I don’t think I read his Notre Dame talk at the time, but evidently I put it aside for possible future reference. It’s titled “Religious Freedom, Persecution of the Church, and Martyrdom.” I don’t doubt that Christians are persecuted in many places, but talk of martyrdom in the secular West strikes me as histrionic, if not delusional. Ridicule is not martyrdom. Talk of religious persecution is also a page from the Republican Party’s game plan. In 2012 the U.S. Conference of Catholic Bishops was consumed with its fiery opposition to the “contraception mandate” in President Obama’s Affordable Care Act. Earlier that year the bishops had issued “Our First, Most Cherished Freedom,” their call to arms against what they claimed was Obama’s threat to religious liberty, absurdly linking provisions in the ACA requiring insurance companies to provide free contraception coverage for employees of Catholic institutions to the martyrdom of Sir Thomas More and John Fisher. In its initial interpretation of the health-care law, the Obama administration had not granted exemptions from the mandate to Catholic institutions such as universities and hospitals, a stupid and unwarranted decision, and one to which Commonweal—and many other so-called liberal Catholics—strongly objected. In response, the administration proposed a workaround that would exempt all Catholic institutions. Commonweal judged that accommodation a reasonable compromise on the complex issue of when religious groups can be granted exemptions from otherwise applicable laws. The bishops, for their part, refused to give an inch, claiming that the mandate was an “unjust” law and demanding that it be repealed. They joined Republicans in charging Democrats with waging a “war on religion.” It was clear that the USCCB had taken a partisan stance. “The bishops claim liberty for themselves, and for the large institutions they control,” the constitutional scholar Douglas Laycock wrote in our pages, “while also fighting to restrict the liberty of others with respect to abortion, emergency contraception, and same-sex relationships…. The argument for a religious exemption is strong; the claim that the law is so unjust that the only solution is to repeal it will persuade no one.”

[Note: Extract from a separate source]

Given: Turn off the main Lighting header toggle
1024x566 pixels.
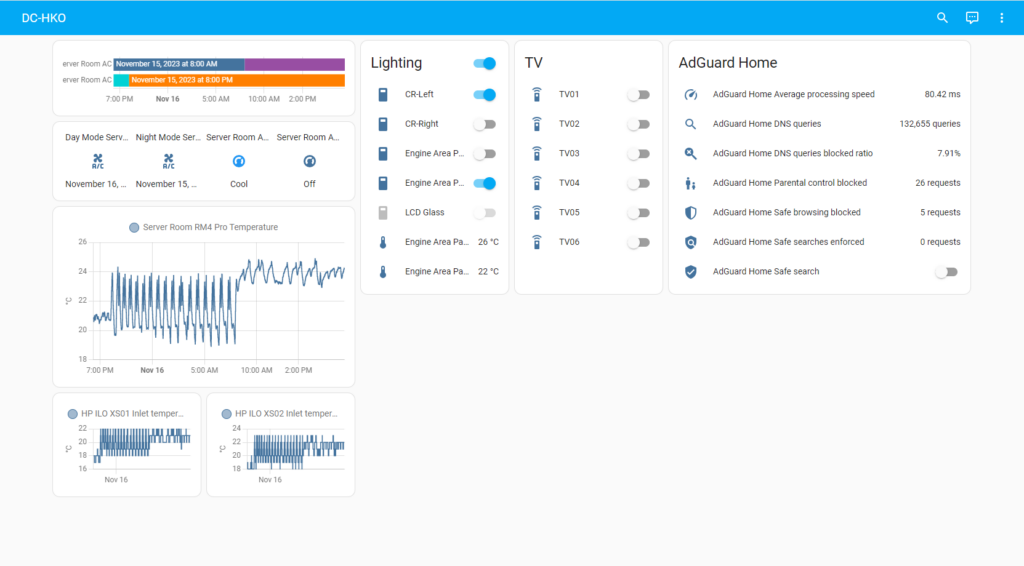Looking at the screenshot, I should pos(484,63).

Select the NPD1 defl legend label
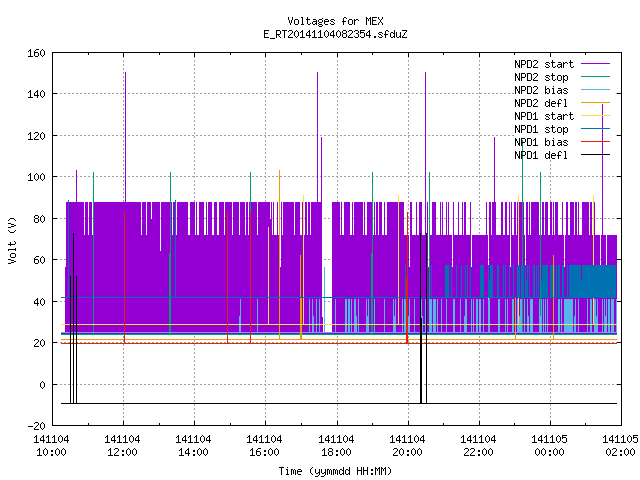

Viganò’s talk cleaved closely to the USCCB’s partisan line. Grave concerns about religious liberty “exist not only abroad, but they also exist within your own homeland,” he told his Notre Dame audience. The objective of religious persecution is “to eradicate the public witness to Jesus Christ and his church,” and this can be accomplished by marginalizing the church “from meaningful participation in public life.” Echoing “Our First, Most Cherished Freedom,” Viganò argued that “religious freedom is the exercise of fidelity to God and His Holy Church without compromise.” But of course that is not true. Like every other freedom, there are limits to religious liberty. Jehovah’s Witnesses do not have to recite the Pledge of Allegiance and Quakers do not have to serve in the military, but like the rest of us they have to pay taxes. Religious institutions have to abide by fire and zoning regulations like everyone else. Mormons are not allowed to practice polygamy. In a secular and religiously diverse society, the freedom of religious communities is inevitably circumscribed. They should be accommodated whenever possible, but where that line is drawn is a political and legal question, not just a religious one.